### DATA SHOWN
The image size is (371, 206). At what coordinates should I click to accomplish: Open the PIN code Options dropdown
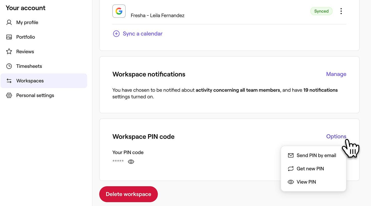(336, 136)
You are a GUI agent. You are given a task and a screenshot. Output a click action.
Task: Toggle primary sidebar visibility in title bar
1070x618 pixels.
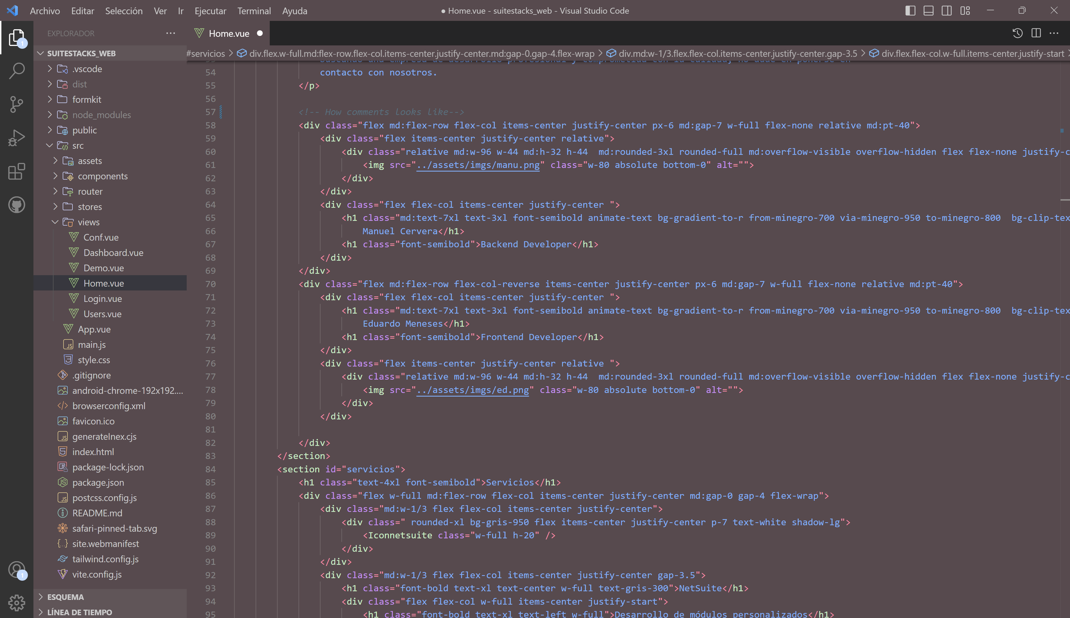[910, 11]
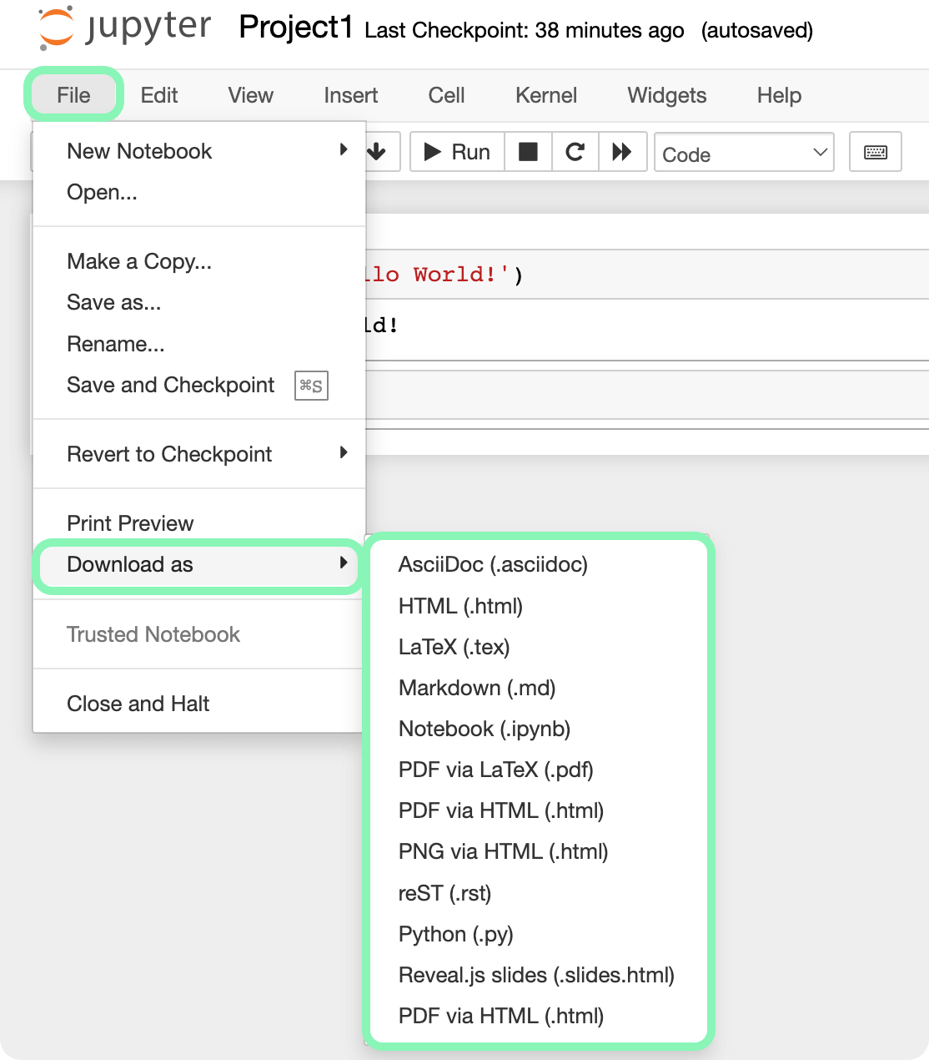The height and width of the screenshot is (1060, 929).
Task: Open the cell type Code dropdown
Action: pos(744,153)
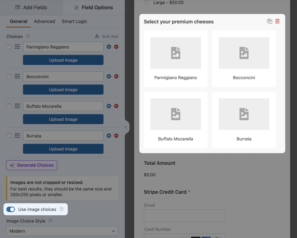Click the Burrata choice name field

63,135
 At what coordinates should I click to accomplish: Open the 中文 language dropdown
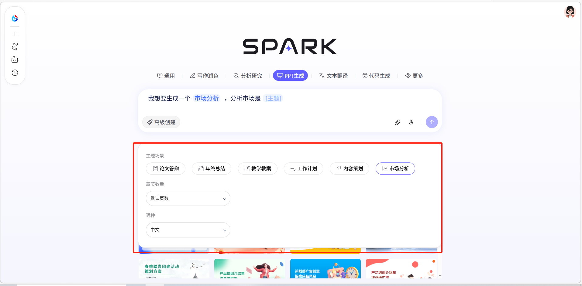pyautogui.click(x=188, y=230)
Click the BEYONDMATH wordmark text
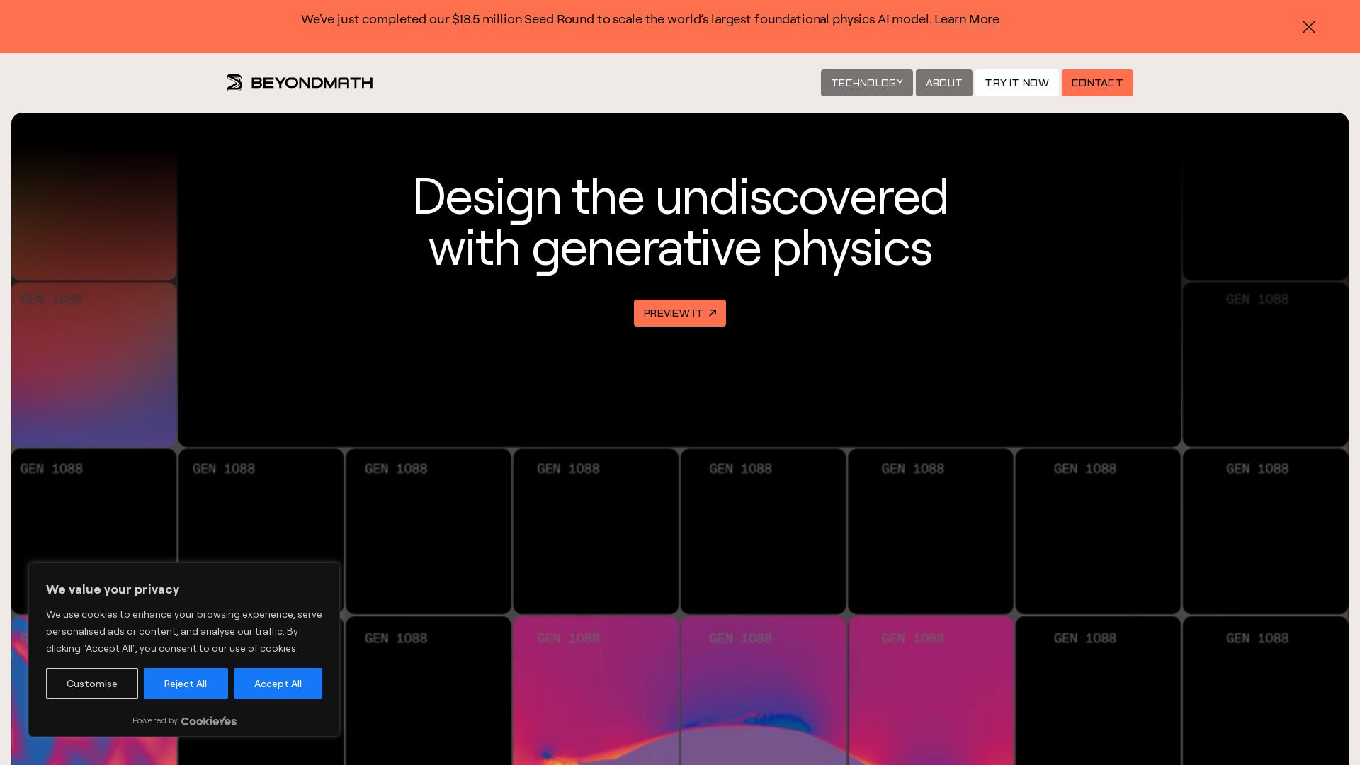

### GOAL
Output the text of every item above word for word, leaving out the pictures.

### THE OUTPUT
The image size is (371, 206). At what coordinates should I click to accomplish: Open the PIN code Options dropdown
(336, 136)
You are a GUI agent. You are given a task and a screenshot. Output a click action.
Task: Toggle primary sidebar visibility in title bar
1070x618 pixels.
[910, 11]
The height and width of the screenshot is (1060, 929).
Task: Open the cell type Code dropdown
Action: pos(744,153)
Click the Burrata choice name field

63,135
 At what coordinates should I click to accomplish: Open the 中文 language dropdown
pyautogui.click(x=188, y=230)
Click the BEYONDMATH wordmark text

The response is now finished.